Se abbiamo un po’ d’amore verso Dio a Lui solo se ne deve l’onore e la gloria, poiché Egli ha fatto tutto in noi e, senza di Lui, non è stata fatta cosa alcuna: a noi ne rimane l’utilità e il debito della gratitudine, mentre la divina Bontà vuole aggiustare le cose in modo da lasciare a noi tutto il frutto dei suoi benefici, e riservarne per sé solo la lode e l’onore. Certamente, essendo noi un puro nulla senza la grazia di Dio, non dobbiamo esistere che per gloria sua.
San Francesco di Sales, Teotime, Parte 1, Lib. 4, Cap. 6.
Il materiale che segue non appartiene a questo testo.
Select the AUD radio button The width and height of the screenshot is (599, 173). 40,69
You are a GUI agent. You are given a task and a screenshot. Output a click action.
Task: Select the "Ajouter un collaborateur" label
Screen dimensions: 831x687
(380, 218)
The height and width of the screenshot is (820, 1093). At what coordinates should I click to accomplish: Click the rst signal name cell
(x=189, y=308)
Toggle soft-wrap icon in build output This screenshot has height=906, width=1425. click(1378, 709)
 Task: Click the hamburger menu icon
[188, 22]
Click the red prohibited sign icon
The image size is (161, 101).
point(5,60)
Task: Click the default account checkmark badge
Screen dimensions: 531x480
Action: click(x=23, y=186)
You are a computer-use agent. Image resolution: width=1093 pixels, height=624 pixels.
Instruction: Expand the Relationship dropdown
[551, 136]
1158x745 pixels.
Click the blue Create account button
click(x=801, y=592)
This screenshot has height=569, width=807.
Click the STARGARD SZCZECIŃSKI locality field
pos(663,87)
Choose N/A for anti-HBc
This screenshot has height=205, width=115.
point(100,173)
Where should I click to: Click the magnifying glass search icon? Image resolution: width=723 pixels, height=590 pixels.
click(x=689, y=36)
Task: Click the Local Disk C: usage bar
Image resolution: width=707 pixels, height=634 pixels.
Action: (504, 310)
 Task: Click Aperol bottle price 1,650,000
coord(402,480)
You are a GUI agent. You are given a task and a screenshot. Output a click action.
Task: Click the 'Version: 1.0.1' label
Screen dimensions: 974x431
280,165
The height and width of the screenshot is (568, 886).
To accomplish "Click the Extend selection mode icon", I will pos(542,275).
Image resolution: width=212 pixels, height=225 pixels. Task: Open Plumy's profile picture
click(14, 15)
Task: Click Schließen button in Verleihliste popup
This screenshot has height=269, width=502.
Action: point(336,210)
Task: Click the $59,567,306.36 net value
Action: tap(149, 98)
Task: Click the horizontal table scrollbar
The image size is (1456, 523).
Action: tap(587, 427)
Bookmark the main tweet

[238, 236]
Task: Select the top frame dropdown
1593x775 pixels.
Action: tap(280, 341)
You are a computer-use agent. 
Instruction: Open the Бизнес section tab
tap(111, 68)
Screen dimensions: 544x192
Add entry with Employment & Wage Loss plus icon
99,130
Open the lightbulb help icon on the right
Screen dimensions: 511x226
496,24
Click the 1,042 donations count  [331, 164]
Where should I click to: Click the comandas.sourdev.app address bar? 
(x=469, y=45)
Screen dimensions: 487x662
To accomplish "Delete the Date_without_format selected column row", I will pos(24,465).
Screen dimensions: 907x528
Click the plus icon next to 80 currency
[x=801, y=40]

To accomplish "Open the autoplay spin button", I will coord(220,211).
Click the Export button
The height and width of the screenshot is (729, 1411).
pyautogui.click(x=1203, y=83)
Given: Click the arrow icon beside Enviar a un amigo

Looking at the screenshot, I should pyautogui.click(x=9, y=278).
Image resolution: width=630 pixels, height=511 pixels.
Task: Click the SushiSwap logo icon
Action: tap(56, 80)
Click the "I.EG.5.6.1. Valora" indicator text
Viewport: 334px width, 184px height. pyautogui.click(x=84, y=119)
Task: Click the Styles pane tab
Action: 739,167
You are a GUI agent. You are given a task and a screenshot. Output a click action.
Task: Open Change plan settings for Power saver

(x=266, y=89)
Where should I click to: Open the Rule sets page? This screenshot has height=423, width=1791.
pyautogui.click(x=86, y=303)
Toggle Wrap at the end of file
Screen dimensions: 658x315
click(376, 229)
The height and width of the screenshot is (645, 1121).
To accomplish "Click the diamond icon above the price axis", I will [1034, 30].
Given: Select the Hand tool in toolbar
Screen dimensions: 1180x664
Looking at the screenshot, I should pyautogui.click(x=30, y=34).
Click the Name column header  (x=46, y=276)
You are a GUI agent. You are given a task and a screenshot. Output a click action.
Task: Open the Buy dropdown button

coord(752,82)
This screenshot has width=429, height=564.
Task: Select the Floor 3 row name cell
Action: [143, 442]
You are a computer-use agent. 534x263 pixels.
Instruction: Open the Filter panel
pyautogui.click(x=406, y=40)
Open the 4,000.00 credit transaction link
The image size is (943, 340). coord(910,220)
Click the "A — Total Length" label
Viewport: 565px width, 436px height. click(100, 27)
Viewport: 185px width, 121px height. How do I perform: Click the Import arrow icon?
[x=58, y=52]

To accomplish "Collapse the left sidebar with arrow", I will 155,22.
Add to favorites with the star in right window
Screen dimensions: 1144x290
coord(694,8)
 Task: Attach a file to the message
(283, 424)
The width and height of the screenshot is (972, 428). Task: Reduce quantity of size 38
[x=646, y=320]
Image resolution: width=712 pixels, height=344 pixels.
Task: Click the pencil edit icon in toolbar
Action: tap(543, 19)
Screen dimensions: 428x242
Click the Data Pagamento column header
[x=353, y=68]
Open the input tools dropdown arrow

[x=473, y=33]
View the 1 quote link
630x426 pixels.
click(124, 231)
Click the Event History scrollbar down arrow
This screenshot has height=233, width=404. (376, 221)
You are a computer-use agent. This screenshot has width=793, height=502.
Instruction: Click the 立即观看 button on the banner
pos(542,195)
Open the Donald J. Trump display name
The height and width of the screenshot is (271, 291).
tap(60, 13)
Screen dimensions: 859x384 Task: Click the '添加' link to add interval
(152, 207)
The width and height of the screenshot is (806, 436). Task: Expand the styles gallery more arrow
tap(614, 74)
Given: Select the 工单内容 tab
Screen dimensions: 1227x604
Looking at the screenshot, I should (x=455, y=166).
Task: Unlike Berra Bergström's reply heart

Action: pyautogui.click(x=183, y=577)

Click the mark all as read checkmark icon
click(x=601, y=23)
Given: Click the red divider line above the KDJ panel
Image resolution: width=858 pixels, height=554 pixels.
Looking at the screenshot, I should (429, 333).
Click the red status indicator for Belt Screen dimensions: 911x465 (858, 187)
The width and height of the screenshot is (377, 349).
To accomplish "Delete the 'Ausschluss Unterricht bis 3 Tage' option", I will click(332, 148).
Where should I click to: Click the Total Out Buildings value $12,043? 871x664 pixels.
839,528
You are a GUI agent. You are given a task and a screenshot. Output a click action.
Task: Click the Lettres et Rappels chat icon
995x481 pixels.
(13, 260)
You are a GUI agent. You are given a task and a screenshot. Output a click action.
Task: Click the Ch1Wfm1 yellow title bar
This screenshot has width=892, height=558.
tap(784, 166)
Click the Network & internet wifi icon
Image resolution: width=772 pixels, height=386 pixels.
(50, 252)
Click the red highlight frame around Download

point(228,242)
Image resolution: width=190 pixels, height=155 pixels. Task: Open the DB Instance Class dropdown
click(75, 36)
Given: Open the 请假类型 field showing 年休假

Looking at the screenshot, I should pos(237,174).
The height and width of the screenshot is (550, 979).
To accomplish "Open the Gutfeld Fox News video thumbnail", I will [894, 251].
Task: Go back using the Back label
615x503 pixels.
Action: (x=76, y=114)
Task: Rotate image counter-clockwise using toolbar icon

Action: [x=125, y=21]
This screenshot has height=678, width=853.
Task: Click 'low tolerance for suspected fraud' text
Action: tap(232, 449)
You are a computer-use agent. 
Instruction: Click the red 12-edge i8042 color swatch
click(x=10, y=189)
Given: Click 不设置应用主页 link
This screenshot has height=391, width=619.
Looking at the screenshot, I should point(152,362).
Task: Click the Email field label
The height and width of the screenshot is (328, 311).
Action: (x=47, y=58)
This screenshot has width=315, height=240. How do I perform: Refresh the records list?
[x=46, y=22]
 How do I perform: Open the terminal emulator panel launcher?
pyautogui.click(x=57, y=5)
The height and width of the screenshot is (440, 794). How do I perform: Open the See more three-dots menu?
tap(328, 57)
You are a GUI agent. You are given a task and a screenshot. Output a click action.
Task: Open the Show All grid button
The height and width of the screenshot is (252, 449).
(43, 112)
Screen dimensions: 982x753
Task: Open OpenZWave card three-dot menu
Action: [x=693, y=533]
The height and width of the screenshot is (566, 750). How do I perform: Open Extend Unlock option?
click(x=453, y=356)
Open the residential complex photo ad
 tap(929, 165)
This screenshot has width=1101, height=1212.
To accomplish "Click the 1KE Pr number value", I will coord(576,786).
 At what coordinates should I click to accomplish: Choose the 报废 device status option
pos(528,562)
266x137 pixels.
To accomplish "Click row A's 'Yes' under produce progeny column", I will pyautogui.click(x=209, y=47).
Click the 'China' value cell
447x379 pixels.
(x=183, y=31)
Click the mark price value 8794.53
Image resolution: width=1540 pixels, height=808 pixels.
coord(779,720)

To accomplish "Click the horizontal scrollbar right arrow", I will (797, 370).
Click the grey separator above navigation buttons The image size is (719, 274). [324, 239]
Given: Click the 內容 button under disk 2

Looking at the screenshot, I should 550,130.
Il 13 dicembre 1620 San Francesco di Sales, sebbene malato e febbricitante, non lasciò di partire da Annecy, per portarsi ad assistere in morte l’abate di Sixt, che aveva bisogno di un medico spirituale per metter ordine alla salute e salvezza dell’anima sua, come fece, con tanta benedizione di Dio che tutti ne furono edificati. Quel buon vecchio era solamente Diacono, perché mai aveva voluto ascendere al Sacerdozio: dopo aver fatto col nostro Vescovo una generale rivista di tutta la vita, si fece condurre in chiesa, dove, indossata la cotta, ascoltò la Messa e ricevette la santa Comunione dalle mani dello stesso Vescovo, tenendosi poi fino alla morte nelle più edificanti disposizioni. Sul punto da partire d’Annecy, per il freddo eccessivo che faceva e per la malattia che lo travagliava, si voleva impedire al nostro Santo di montare a cavallo; ma egli disse graziosamente: “Avete ragione di trovar poco ben fatto che io monti a cavallo… se fossi un Pastore fervoroso nell’amore del mio Signore, mi slancerei a piedi fra i ghiacci, per correre in soccorso della mia pecorella in pericolo; ma bisogna pur benedire la Bontà del nostro Padrone, che, compassionando la mia debolezza, mi permette l’uso di un cavallo”. In questo modo vinse la resistenza dei suoi amici, e corse a compiere il suo ufficio di buon Pastore.